I met Kate for the first time at the first year fashion student mixer at Central Saint Martins. It was the fluttering cobalt blue fringe crowning the head of this Russian born Fashion Knitwear student that attracted my attention. Fast forward a year and this iconic fringe has gone places, gracing the runway of Maison Martin Margiela (MM6), embracing art student life and just having a ball.
The origins of this iconic fringe mark the beginning of her fashion studies in London. “I did Fashion Folio at Saint Martins and tutor Patrick Yow always insists that all of his students need to be stylish.” Stylish meant a plethora of different things but to Kate, it meant colour.
“When I got my fringe done I thought I was very original about it, but later on someone showed me a Luella Bartley show from the early 2000s and all the models had clip on blue fringes. I was really obsessed with Luella when I was younger so it must have been subconscious.”
“Sometimes you get an outfit together and it doesn’t work, everything is weird and you go to class and realize ‘oh man, why did I wear this?’
From a young age, colour has always been a big part of Kate’s fashion life. “There was a time when I only wore grey and navy, for almost a year. I think I was just trying to figure things out. But after that year I realized: nope, I definitely love colour.” This devotion to colour is not without obstacles. Often people who express themselves through (colorful) clothes are not taken seriously. But Kate takes this and turns it into an advantage. “When I was younger in Russia, our school would send student representatives for academic contests. I used to go for history, English and biology, randomly. And before you go in, people are all eyeing each other out. I used to wear these really big bows and was super girly so people kind of underestimated me, which gave me the chance to take them by surprise.”
Although not dressing for others, her clothes reflect how she wants to be presented to the outside world. “Dressing also gives you confidence. Sometimes you get an outfit together and it doesn’t work, everything is weird and you go to class and realize ‘oh man, why did I wear this?’

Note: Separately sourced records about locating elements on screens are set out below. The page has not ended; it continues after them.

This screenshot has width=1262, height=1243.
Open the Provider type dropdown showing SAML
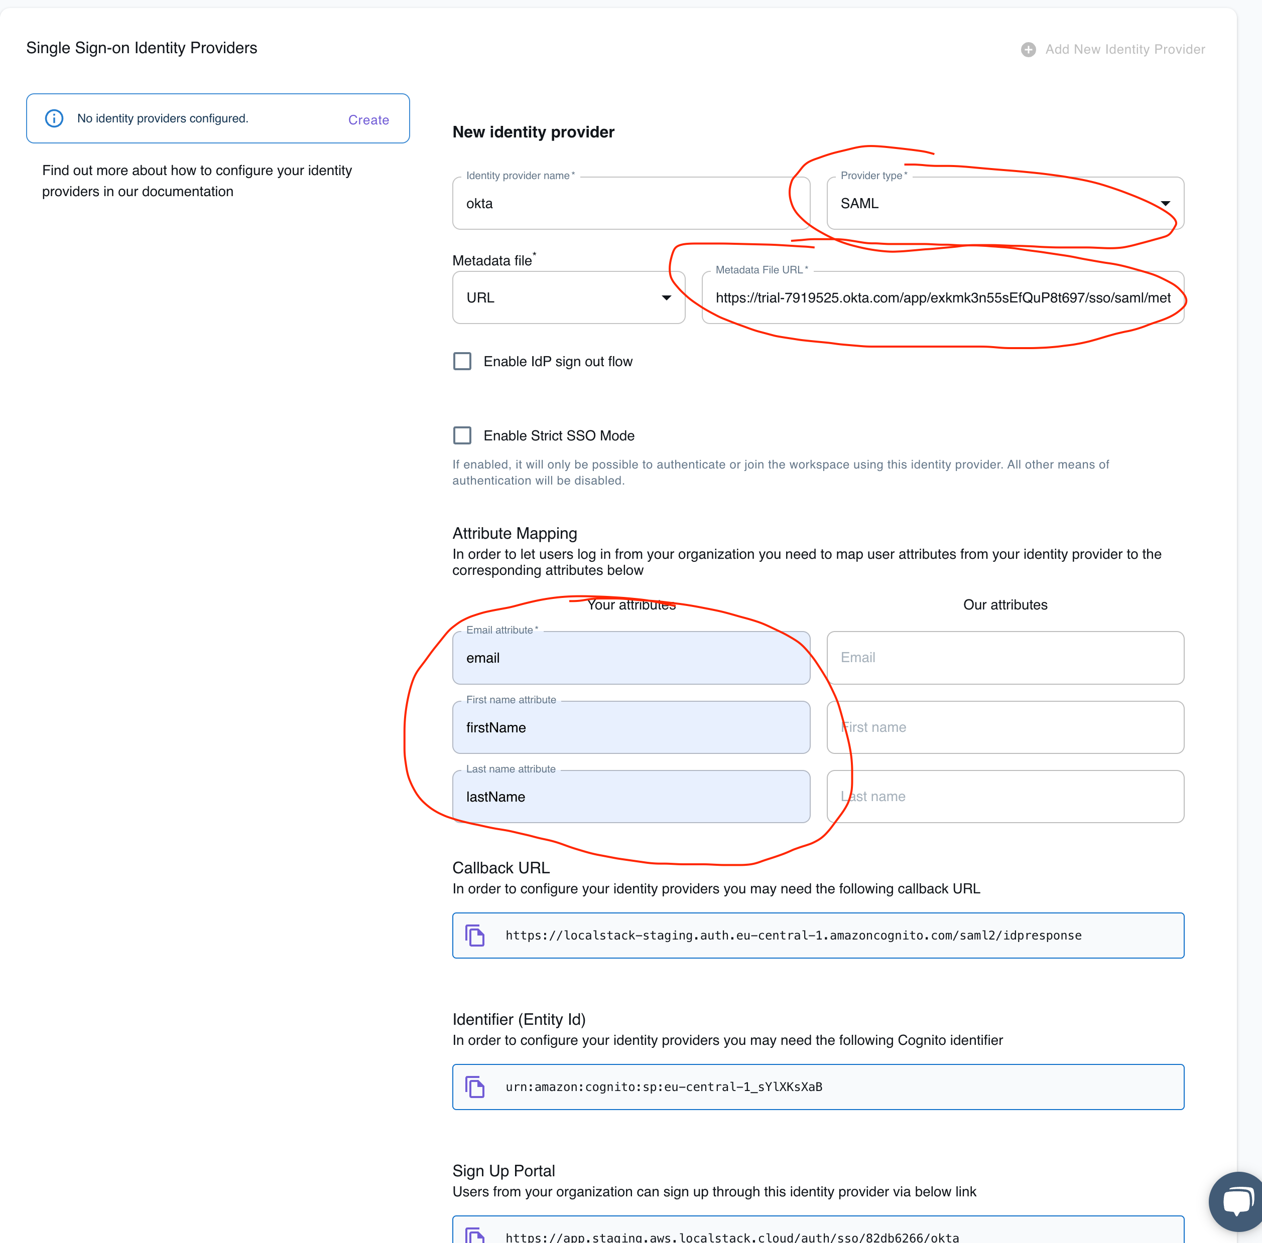(x=1165, y=203)
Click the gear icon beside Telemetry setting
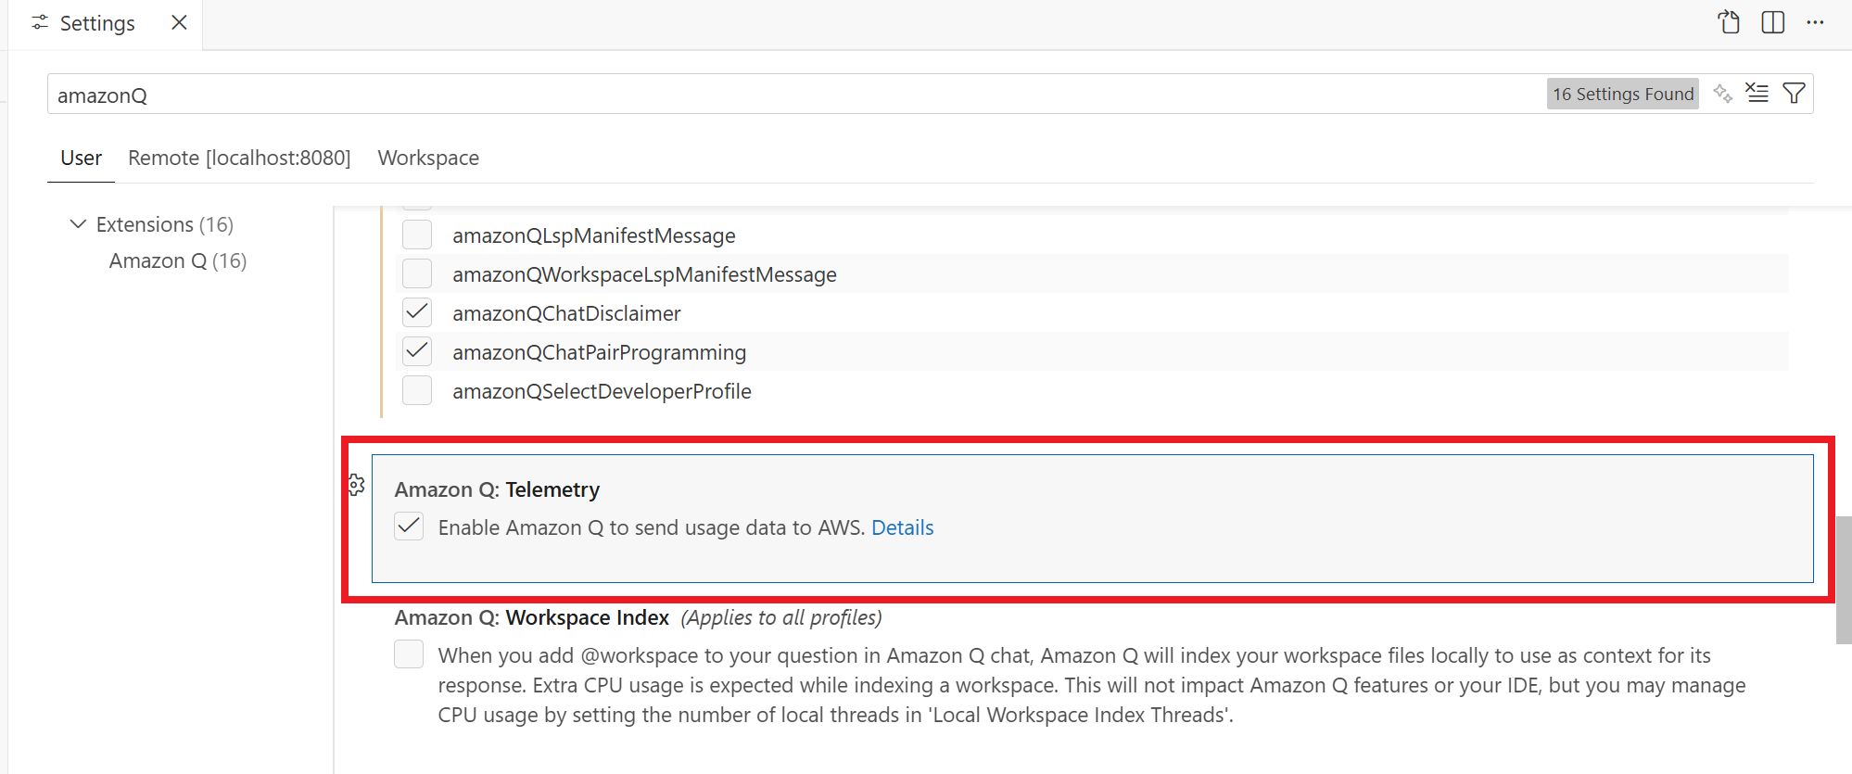This screenshot has width=1852, height=774. (356, 485)
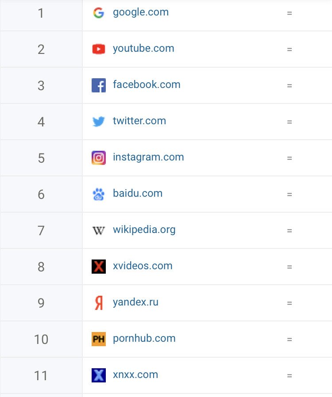Open the youtube.com link
The width and height of the screenshot is (332, 397).
click(x=143, y=49)
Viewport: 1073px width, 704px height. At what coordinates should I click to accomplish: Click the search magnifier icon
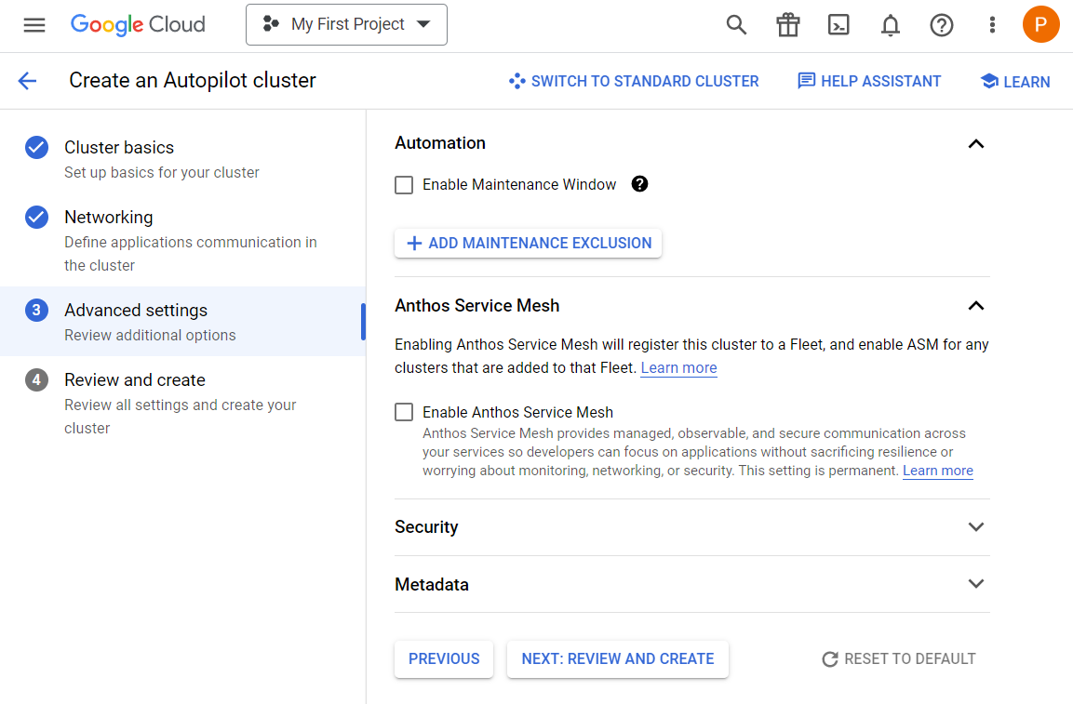click(x=736, y=25)
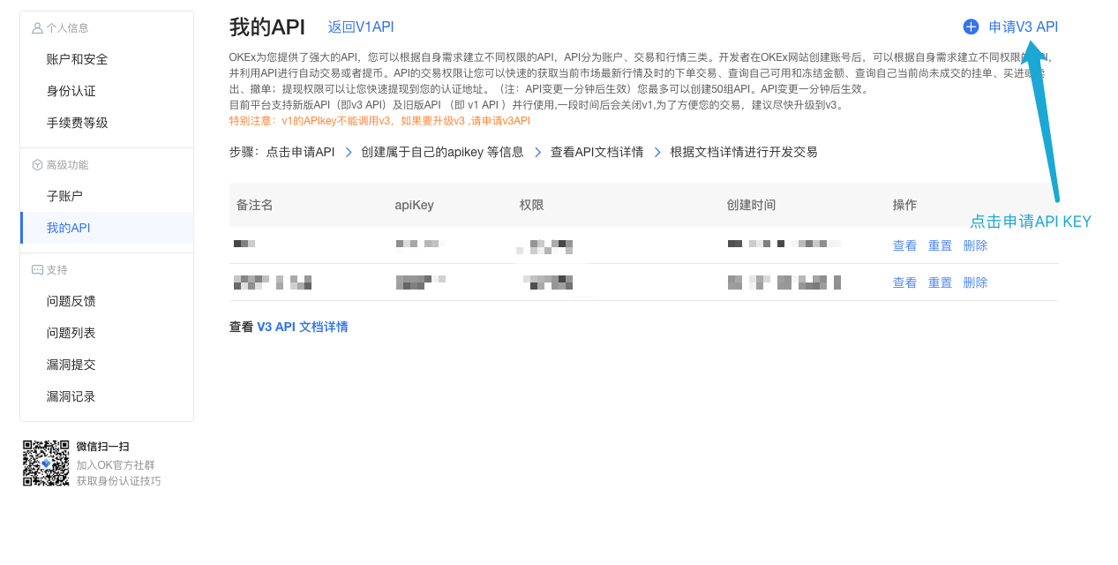This screenshot has height=565, width=1118.
Task: Click the 个人信息 user icon
Action: tap(37, 28)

For Kate, dressing is intrinsically linked to the transitions and revelations in her life. From moving to London to her realizations of beauty, her fashion choices change in reaction to her growth. “I always had this weird relationship between attractiveness and beauty. Back in Russia I was always very prim. When I came here I think I came to terms with a lot of things. I’ve always found myself beautiful, but not attractive. Not in like a crying-boo-hoo kind of way. I was always very tall and I was never the girl that all the boys were massively in love with. I think I’m pretty but not really one of those traditional Russian beauties. I never really gave it much thought. When I moved here I realized ‘Hey, I’m actually quite cute, okay, I got it.’ I think that’s when I started dressing more risqué.”
“In the beginning of a new project I have to pump myself up. ‘It’s okay you can do it. It’s just mark making. You just need to slap some colour on you don’t even need to collage.”
What is your most treasured object?
I’m a bit of a hoarder. I get things and I obsess over them. I don’t think I have anything that I’ve really treasured for 10 or 15 years. I collect so many things and I kind of treasure all of them equally.
If you could only eat one thing for the rest of your life, what would it be?
I really like tuna steak. Cooked a bit medium so the inside is still red and the outside is cooked. Wait wait wait, no Khachapuri: it’s a Georgian flat bread with cheese and (sometimes) potatoes. Its really hearty but it’s the best thing ever.
What is your favourite colour?
If you weren’t a designer what other occupation would you have?
I would be an opera singer. Well no, I would probably be a journalist. I’m not sure if it would be fashion. I find it hard to write about fashion. Sometimes I feel it’s either too sarcastic or it sounds too serious — like fashion is the most important thing in the world. And it’s really not, but on the other hand it’s a massive industry that supports a lot of jobs.
I could definitely be an opera singer. I studied that for 4 years in Russia, kind of as a side thing when I was 11 or 12. I remember my voice was breaking at the time and I could sing at the highest soprano pitch. I’m not sure if I can sing that high now.
Do you ever feel lonely?
I think everyone feels that way sometimes, but thank God I have a lot of great friends and a support network. When I feel lonely I can always just call someone. I keep myself very busy most of the time so there’s no time for loneliness.
Do you ever procrastinate?
I do find myself procrastinating sometimes. It’s the fear of empty space. Starting the first page of the sketchbook is always the hardest. Instead of starting I end up watching things like funny audition videos on Youtube or reading rap lyrics explained, just procrastination at its finest. It’s silly because once you start, the ideas just flow and everything is fine. Just in the beginning I have to pump myself up. ‘It’s okay, you can do it. It’s just mark making. You just need to slap some colour on, you don’t even need to collage.’ But then I also obsess about it like ‘everything must be perfect.’ It’s so stupid. It’s just the first page, it’s not really a big deal.